When a Moffat County resident qualifies for a reduced-cost spay, neuter or vaccination for their pet, the Humane Society processes the application on behalf of the three participating local veterinarians.
It has always been the policy and procedure of the Humane Society to issue the application to whichever local veterinary clinic the client designates. If the client does not have a current relationship with a local veterinarian, the applications are evenly distributed between the three local veterinary clinics.
To qualify for a reduced-cost spay, neuter or vaccination for the pets, the client must live or work in Moffat County, and their total household income must be less than $25,000 a year. Applications must be processed before the procedures are performed.

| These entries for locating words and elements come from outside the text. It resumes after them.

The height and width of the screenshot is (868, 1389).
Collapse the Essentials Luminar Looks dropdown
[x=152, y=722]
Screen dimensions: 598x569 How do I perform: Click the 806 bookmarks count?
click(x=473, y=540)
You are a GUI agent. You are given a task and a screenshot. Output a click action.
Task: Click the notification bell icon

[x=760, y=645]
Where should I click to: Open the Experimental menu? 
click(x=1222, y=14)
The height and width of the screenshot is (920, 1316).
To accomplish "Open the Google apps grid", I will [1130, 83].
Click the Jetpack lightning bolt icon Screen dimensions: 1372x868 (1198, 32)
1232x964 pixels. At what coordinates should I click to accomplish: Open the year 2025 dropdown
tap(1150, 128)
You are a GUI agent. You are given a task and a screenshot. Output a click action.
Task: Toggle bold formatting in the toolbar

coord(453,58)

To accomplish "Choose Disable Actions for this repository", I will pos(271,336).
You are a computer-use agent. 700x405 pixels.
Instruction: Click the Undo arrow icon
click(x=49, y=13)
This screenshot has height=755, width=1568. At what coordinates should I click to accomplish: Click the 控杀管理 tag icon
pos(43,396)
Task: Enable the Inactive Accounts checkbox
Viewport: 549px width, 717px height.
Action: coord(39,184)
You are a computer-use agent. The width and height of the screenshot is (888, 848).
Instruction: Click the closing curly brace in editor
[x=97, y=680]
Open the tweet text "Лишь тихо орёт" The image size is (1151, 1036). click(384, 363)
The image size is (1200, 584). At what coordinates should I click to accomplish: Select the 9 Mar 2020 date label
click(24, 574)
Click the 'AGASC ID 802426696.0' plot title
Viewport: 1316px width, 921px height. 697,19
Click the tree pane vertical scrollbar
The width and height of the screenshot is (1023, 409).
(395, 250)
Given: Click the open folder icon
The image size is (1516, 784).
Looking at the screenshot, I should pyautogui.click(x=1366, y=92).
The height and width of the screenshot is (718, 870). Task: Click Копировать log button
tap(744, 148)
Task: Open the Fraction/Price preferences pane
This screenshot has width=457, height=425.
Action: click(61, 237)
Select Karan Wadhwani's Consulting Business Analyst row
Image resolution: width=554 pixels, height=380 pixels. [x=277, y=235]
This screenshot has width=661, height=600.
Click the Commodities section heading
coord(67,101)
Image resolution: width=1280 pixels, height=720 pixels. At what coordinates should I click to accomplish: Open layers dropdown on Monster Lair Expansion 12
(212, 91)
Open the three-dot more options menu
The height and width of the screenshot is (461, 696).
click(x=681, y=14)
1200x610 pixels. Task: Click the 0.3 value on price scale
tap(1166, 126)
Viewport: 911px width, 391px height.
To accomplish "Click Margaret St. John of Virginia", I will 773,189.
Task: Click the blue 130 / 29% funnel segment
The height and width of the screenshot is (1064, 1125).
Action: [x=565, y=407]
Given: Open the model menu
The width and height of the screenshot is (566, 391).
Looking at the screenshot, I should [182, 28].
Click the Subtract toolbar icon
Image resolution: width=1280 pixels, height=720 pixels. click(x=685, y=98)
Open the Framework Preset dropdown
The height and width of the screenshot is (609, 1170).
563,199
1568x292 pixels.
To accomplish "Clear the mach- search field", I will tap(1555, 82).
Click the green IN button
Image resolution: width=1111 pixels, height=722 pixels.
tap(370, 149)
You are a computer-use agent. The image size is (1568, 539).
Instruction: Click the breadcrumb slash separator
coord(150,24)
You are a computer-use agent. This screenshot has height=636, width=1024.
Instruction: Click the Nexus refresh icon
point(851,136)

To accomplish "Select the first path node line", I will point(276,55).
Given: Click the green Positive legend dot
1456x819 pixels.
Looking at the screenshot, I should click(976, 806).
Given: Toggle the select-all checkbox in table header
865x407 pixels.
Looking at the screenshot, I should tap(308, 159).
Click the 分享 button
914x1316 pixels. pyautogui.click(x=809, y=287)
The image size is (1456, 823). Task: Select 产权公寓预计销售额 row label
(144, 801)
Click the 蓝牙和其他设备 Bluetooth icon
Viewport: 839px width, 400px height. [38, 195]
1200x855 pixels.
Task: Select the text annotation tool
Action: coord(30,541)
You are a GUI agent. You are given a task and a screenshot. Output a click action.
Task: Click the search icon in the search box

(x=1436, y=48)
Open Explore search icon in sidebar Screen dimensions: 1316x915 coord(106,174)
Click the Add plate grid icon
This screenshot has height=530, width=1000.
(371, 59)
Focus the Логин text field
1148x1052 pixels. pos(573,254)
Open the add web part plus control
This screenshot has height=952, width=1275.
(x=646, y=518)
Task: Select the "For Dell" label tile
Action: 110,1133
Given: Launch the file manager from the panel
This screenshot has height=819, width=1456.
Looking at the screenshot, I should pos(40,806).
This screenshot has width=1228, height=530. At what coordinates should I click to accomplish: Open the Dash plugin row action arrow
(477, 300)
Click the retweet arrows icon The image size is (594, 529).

To date, more than 283 low-income families in Craig and Moffat County have benefited from this program.
The Humane Society encourages owners to spay or neuter their pets to benefit the health of the pet and to reduce the homeless pet overpopulation problem in Moffat County.
The Humane Society deeply appreciates the generous participation of the Craig Veterinary Clinic, the High Country Veterinary Clinic and the McCandless Animal Hospital. Their support of this program has saved countless lives by helping to prevent unwanted litters of puppies and kittens.